For each data point the strategy is run with the same set of parameters as the blue line but on the following five years of data.
It is obvious that the best OOS result happens around run #50 and the OOS results get worse if we optimize further, a clear indication of "over-optimization".
When I see such results, I'd choose the parameter set of run #40 or run #50 for any future use of the strategy, because this parameter set promises more stable results than the "over-optimized" set from runs #60 and above. And run #300 is certainly not the choice I'd take.
In Walk-Forward-Optimization (WFO) the "best" parameter set is selected on the basis of the Insample APR result, so WFO would choose the parameter set of run #300.
Currently I can ask WFO to use the "best" APR_OS parameter set, this would be run #110 but this has proved to be an "unstable" parameter set.
What is required is some "smoothing" of the red curve and based on this curve the selection of the most appropriate parameter set also.
For finding the "best" OOS parameter set WFO should look at the complete red curve, do some smoothing, find the max of the smoothed curve, search a result close to the max of the smoothed curve and so forth.
My suggestion: Delegate this selection process to a ScoreCard. Add a method "return_ best_run_number" which can read the complete result set of an optimizer run and do its magic to return the run number it thinks is best.
In the case at hand it would return run #50 or close by.
This will result in much more stable and superior WFO results which in turn will result in much better real time trading results.
Ok, but Scorecards don’t have access to optimization runs.
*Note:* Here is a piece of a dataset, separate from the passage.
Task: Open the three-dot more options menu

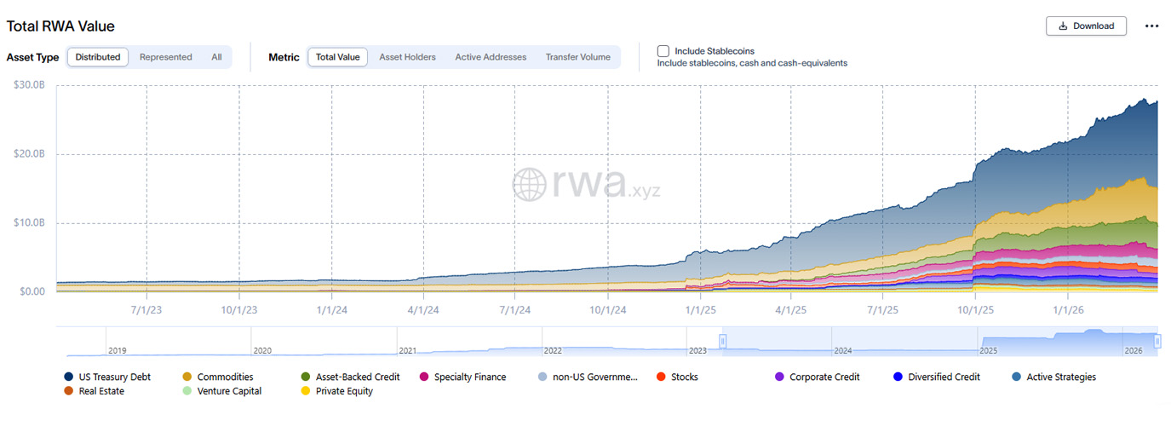Action: (1151, 26)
I’m nit sure what you’re asking belongs in a Scorecard.
QUOTE:
I’m not sure what you’re asking belongs in a Scorecard
I'm not sure either. Probably it is another kind of extension,
the "FindBestOptRun" extension ;)
Clearification: The IS and OOS intervals mentioned in the post above are
Optimization-IS and Optimization-OOS intervals.
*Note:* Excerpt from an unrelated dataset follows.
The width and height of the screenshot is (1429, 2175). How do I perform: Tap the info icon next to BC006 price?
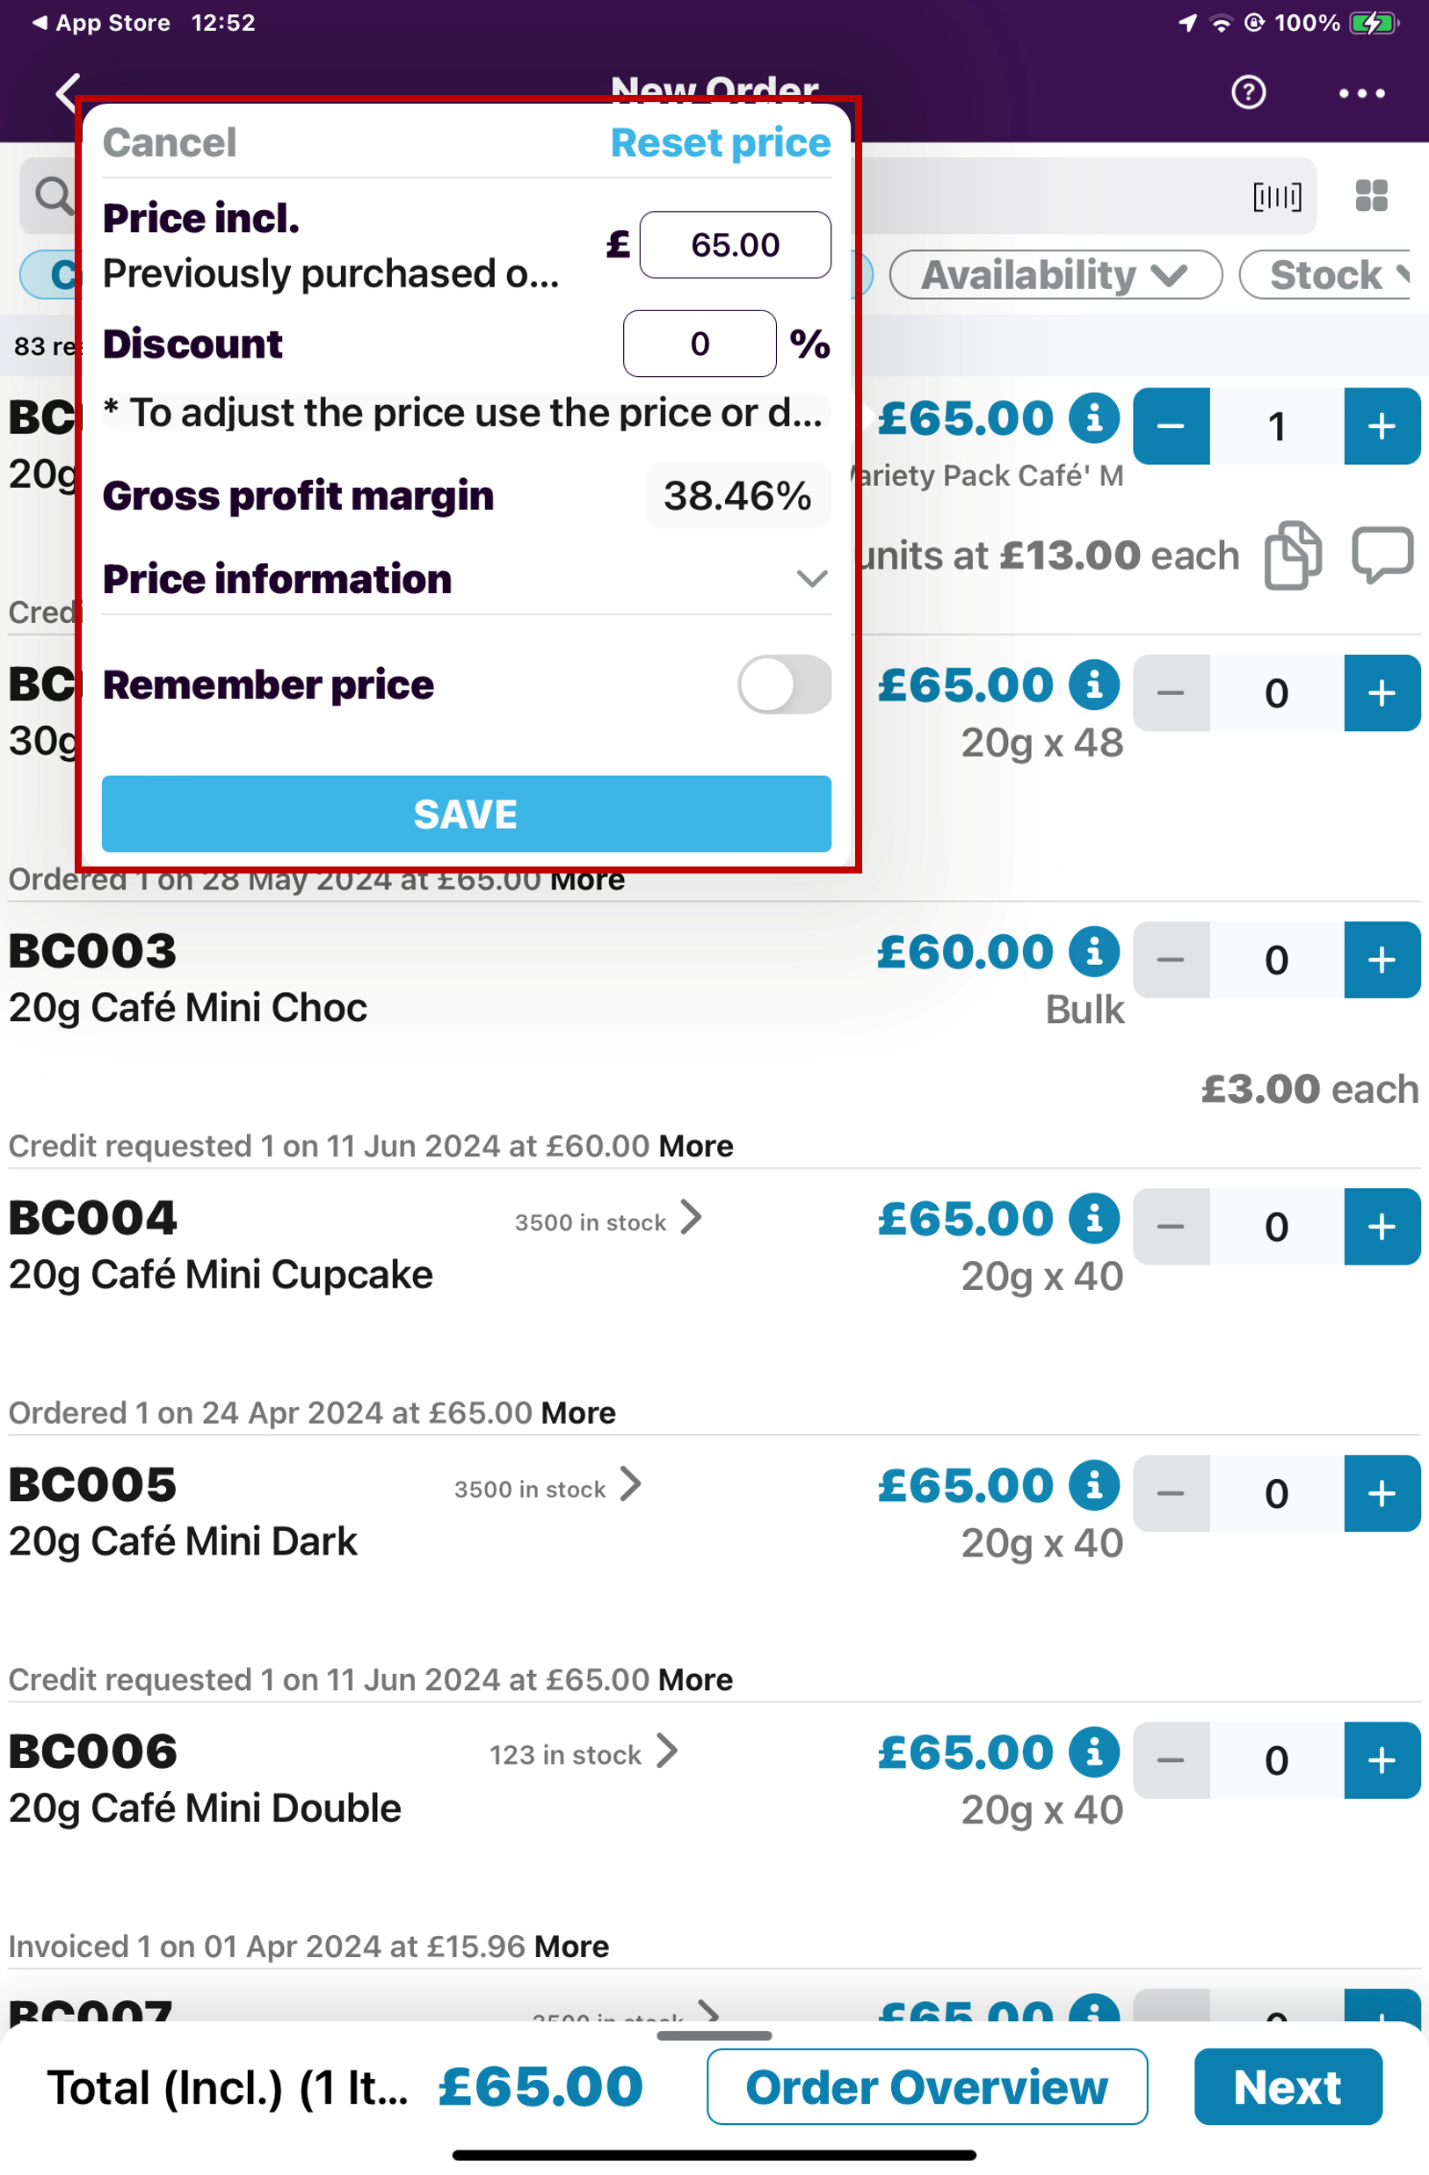[1095, 1752]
The WFO-Is and WFO-OOS intervals are different things:
In fact the whole process described above happens during the WFO-IS interval.
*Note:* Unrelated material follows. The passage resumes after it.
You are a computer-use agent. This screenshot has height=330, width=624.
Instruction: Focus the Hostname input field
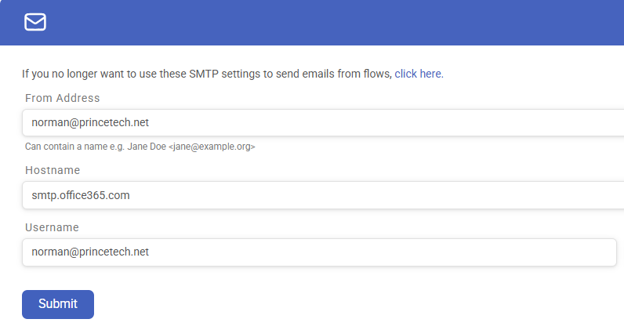click(x=323, y=195)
It is Optimization-IS plus Optimization-OOS equals WFO-IS.
The parameter set found with this "Extended Optimization" is then used in the WFO-OOS interval.
Optimization-IS and Optimization-OOS intervals.
The WFO-Is and WFO-OOS intervals are different things:
In fact the whole process described above happens during the WFO-IS interval.
It is Optimization-IS plus Optimization-OOS equals WFO-IS.
The parameter set found with this "Extended Optimization" is then used in the WFO-OOS interval.
I talked about this in a prior post researching WFO optimization seems best in a matrix type analysis. Below is pasted excerpt from my prior post on what another program did for WFO optimization.
A. A matrix or analysis result function to help find most optimal IS runs and OS timeframe. Similar to what strategyquant.com describes here https://strategyquant.com/doc/strategyquant/walk-forward-optimization/
B. A metric tab like standard optimization to display all OS results together if one were re-optimizing their strategy every IS timeframe to compare with parameters from (A) and see how bad the drawdown and upside would be over the entire strategy duration
WFO Matrix example
https://strategyquant.com/doc/strategyquant/walk-forward-matrix/
A. A matrix or analysis result function to help find most optimal IS runs and OS timeframe. Similar to what strategyquant.com describes here https://strategyquant.com/doc/strategyquant/walk-forward-optimization/
B. A metric tab like standard optimization to display all OS results together if one were re-optimizing their strategy every IS timeframe to compare with parameters from (A) and see how bad the drawdown and upside would be over the entire strategy duration
WFO Matrix example
https://strategyquant.com/doc/strategyquant/walk-forward-matrix/
I find the large gap between the blue and red line in Reply# 3 very troubling. I had no idea OoS results were so different. Obviously, we need to be adding more orthogonal variables to our strategies. And that's why WL comes with IndexLab. But none of my strategies use it. And none of my strategies include the $VIX as part of the strategy model either. :(
Clearly, our strategies need to be built for a more robust trading climate--over time--with more orthogonal variables included besides price and volume. Adding a price trend line helps.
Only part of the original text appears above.